Another idea in our framework is the necessity and possibility of analyzing variation partitioning both among predictors (as usually done) and at the level of coexisting and interacting communities (or response matrices). Understanding interactions between communities and their relations to external descriptors also requires analysis of their simple and conditional responses, meaning the discrimination between their unique and shared explained variance related to the same predictors. Thus, our approach introduces the necessity of finding ways of a complete variation partitioning, meaning measuring, testing, and illustrating both unique and shared effects, in matrices (data tables, arrays) of predictors as well as responses, including all related data sets, disregard of their nature, domain, type of data and role. Our algorithm may be a small and feeble step in this frame, but it shows the urge to move forward.

A shortcoming of the CUVARP analysis, is that this framework might explore and test relations and effects of groups of predictors but cannot explore the effects of interactions within the classes. For example, understanding interaction between invaders is crucial for the outcome of their effect at the community level, needing a detailed consideration of their neutral, positive, and negative interspecific feedback during invasions54,55. On the other hand, monitoring trait dynamics within a multi-matrices frame might reveal changes in life history, e.g., evolution induced by interspecific relations between native and AIS, as sometimes revealed at a short timescale56. A step forward is embedding functional traits in our algorithm, using CWM instead of sites-by-species data tables, and producing cumulative (CWM-CUVARP) or average diagrams (CWM-AVARP), the last shown in Fig. S7.
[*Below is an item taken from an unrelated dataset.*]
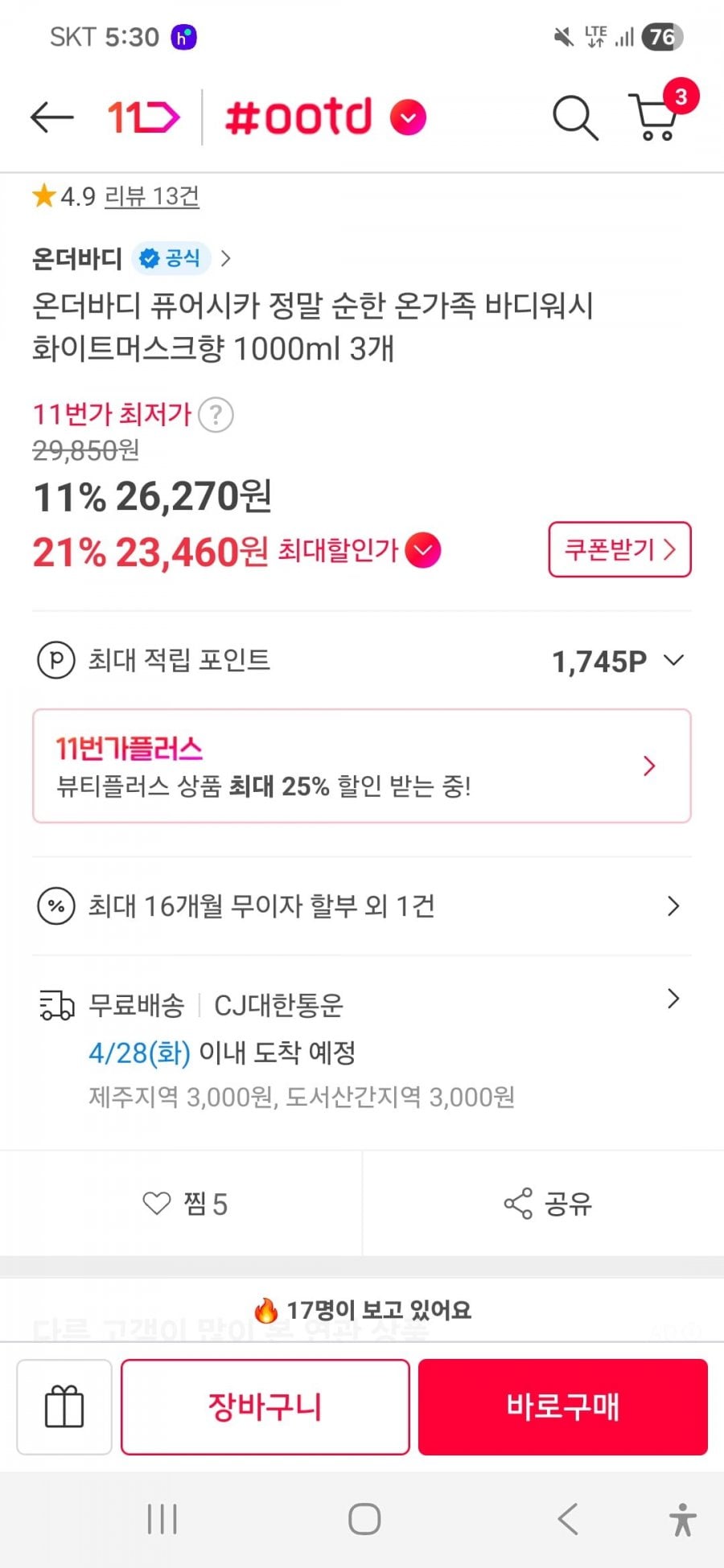Screen dimensions: 724x1568
Task: Open the 무료배송 delivery details chevron
Action: click(673, 999)
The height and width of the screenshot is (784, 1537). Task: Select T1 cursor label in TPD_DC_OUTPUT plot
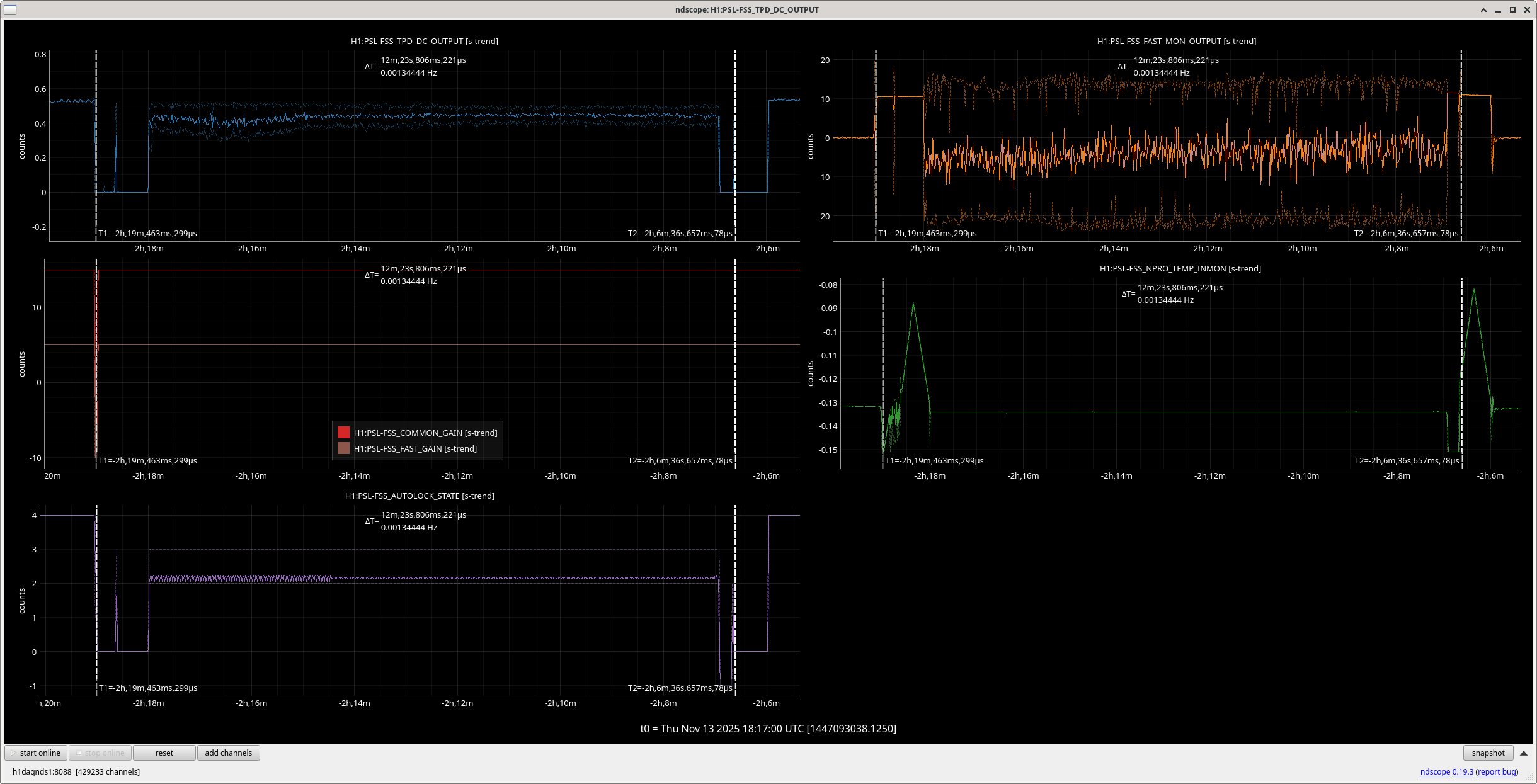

Lopes-Lima et al.28 reviewed the current knowledge on diversity and conservation of freshwater mollusks defining and using eight knowledge shortfalls, which we also endorse for other taxonomic and ecological groups (related to the taxonomy, distribution, population parameters, evolution, ecological valences, traits, biological relations, and conservation). We expand this framework by identifying two more knowledge gaps: (9) the ecological knowledge gap (ranging from communities to ecosystems), which we term the Odum Shortfall (after Eugene P. Odum), and a synthetic approach, namely (10) the mathematical-informatical system of linking multiple data sets from many dimensions, for analysis, illustrative methods and interpretative tools, which we call the Hawking Shortfall (in honor of Stephen Hawking). Our work adds a new step by addressing the problem of multiple response matrices (in our case, native and AIS components of freshwater mollusk communities) linked to multiple predictor data tables. The applications are numerous: the most pragmatic are linked to the conservation of native species and communities, management of invasive species, land use, and riverscape research and management.

To understand the big picture, we conclude that a transition in methodology is required for linking and comparatively analyzing native and AIS communities while simultaneously considering their relations to the environment, space, human pressure, functional traits, and other data sources. This means using an unlimited number and types of explanatory data tables constraining sites and species (rows and columns). Possible alternatives to these techniques consist of newly developed methods for quantifying and comparing n-dimensional hypervolumes57. Here we demonstrate a methodology that can accomplish these goals by transitioning from "variables to matrices" and from "multivariate to the multi-matrix statistical modeling", some elements that support what we have earlier termed as an "omni-spaces explanatory communities ecology"45.